*** SUPPLIED MATERIAL ***

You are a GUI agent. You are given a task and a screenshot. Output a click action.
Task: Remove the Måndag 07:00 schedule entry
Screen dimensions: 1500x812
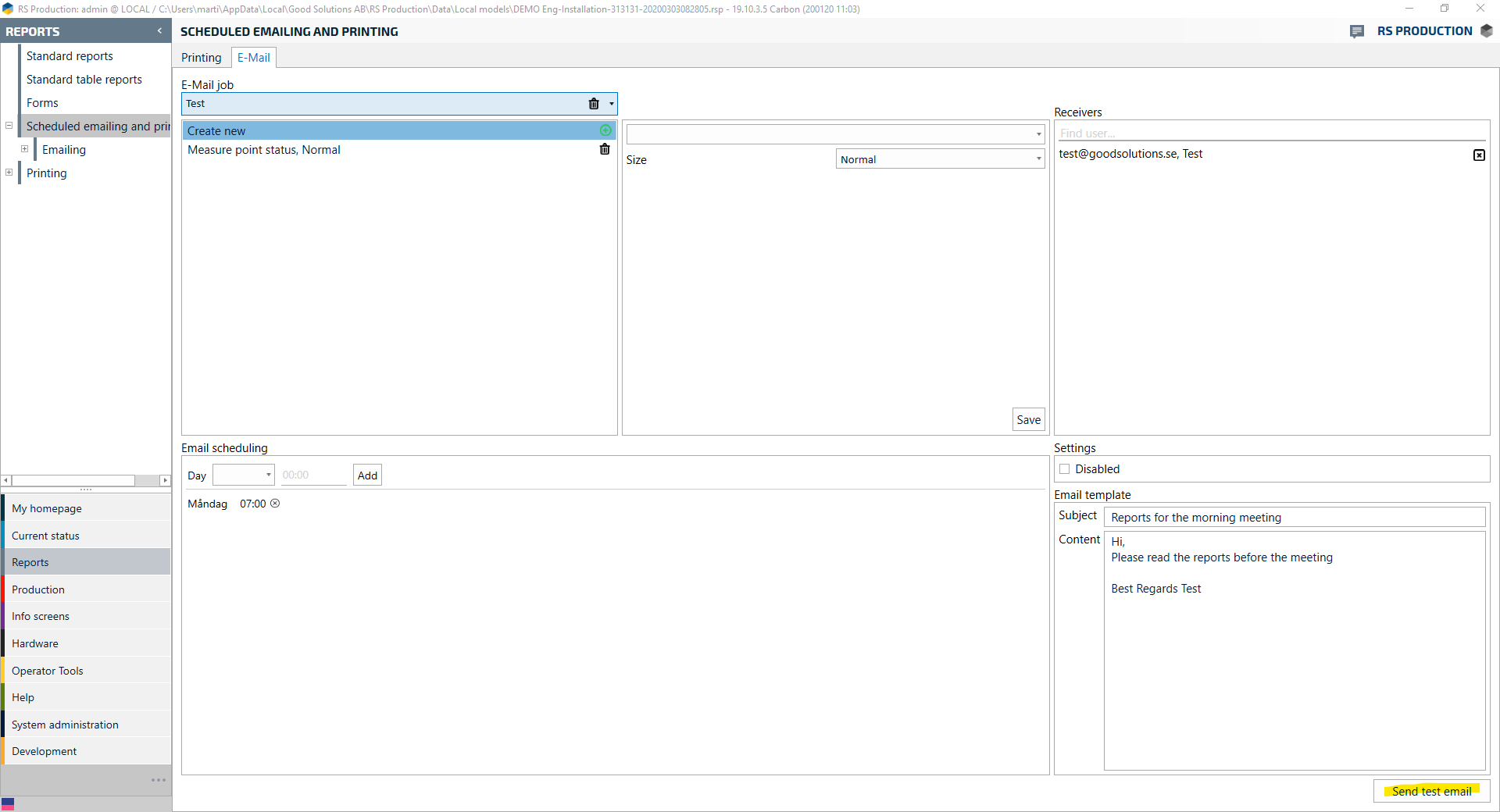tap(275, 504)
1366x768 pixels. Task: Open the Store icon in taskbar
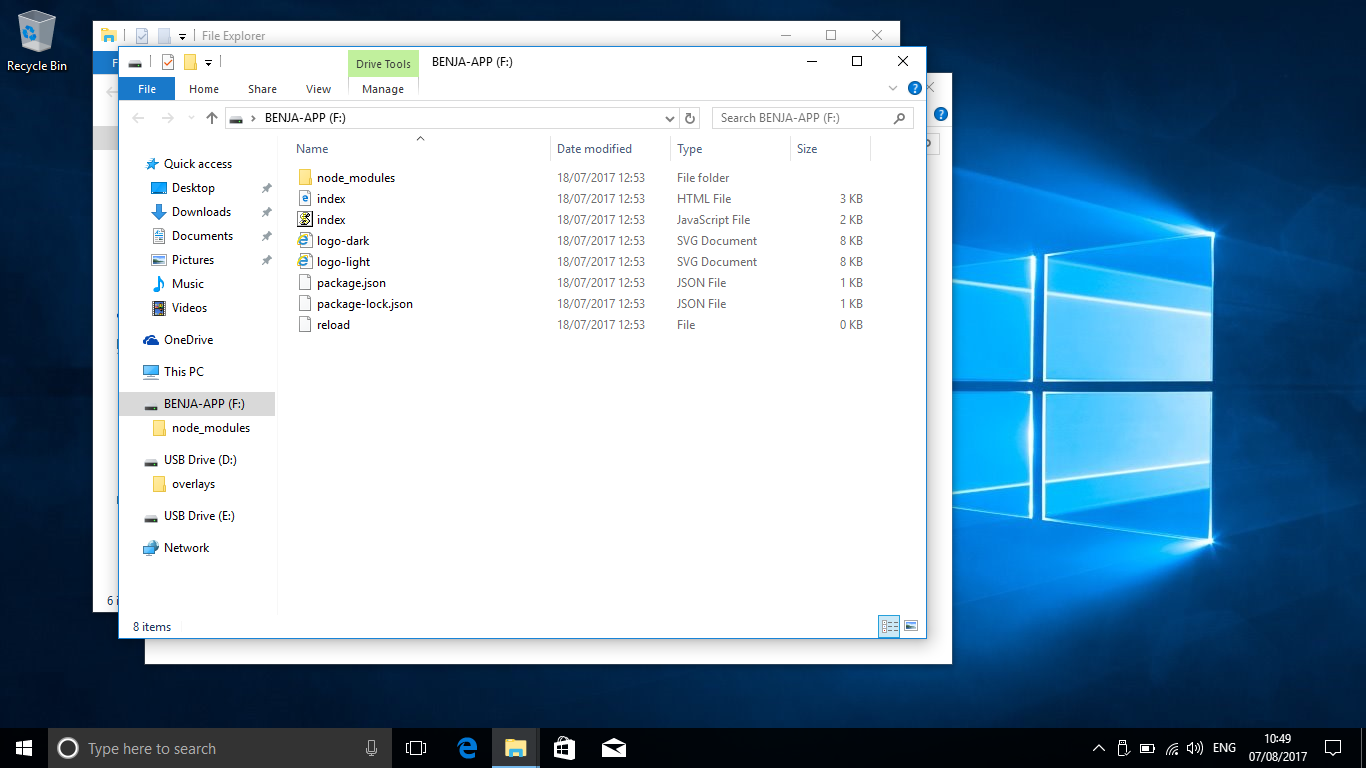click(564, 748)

*** End of SUPPLIED MATERIAL ***

AIM OF THE EXERCISE
Please, without any pictures, print each entry exactly.

RESULT OF THIS TASK
You are a GUI agent. You are given a task and a screenshot. Output a click action.
Task: Remove the Måndag 07:00 schedule entry
Screen dimensions: 1500x812
tap(275, 504)
1366x768 pixels. Task: Open the Store icon in taskbar
click(564, 748)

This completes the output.